Activity => Please copy out all lines of the entries that contain the word "agent".

Source data
- Opening Delimiter -

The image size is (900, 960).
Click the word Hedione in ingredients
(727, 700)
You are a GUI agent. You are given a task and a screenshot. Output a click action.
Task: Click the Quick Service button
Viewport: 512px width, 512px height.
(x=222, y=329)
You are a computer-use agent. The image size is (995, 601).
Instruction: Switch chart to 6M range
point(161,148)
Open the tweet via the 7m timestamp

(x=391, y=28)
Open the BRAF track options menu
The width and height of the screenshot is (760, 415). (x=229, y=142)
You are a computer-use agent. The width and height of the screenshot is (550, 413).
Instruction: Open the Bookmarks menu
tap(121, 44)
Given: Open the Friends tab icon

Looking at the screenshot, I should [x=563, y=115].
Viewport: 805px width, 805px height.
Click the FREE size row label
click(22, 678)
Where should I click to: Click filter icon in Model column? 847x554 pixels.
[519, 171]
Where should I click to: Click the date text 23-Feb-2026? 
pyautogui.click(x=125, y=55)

- Closing Delimiter -

Solution for this exercise =>
You are a GUI agent. You are given a task and a screenshot. Output a click action.
You are a computer-use agent. The image size is (995, 601).
You are a computer-use agent. The width and height of the screenshot is (550, 413).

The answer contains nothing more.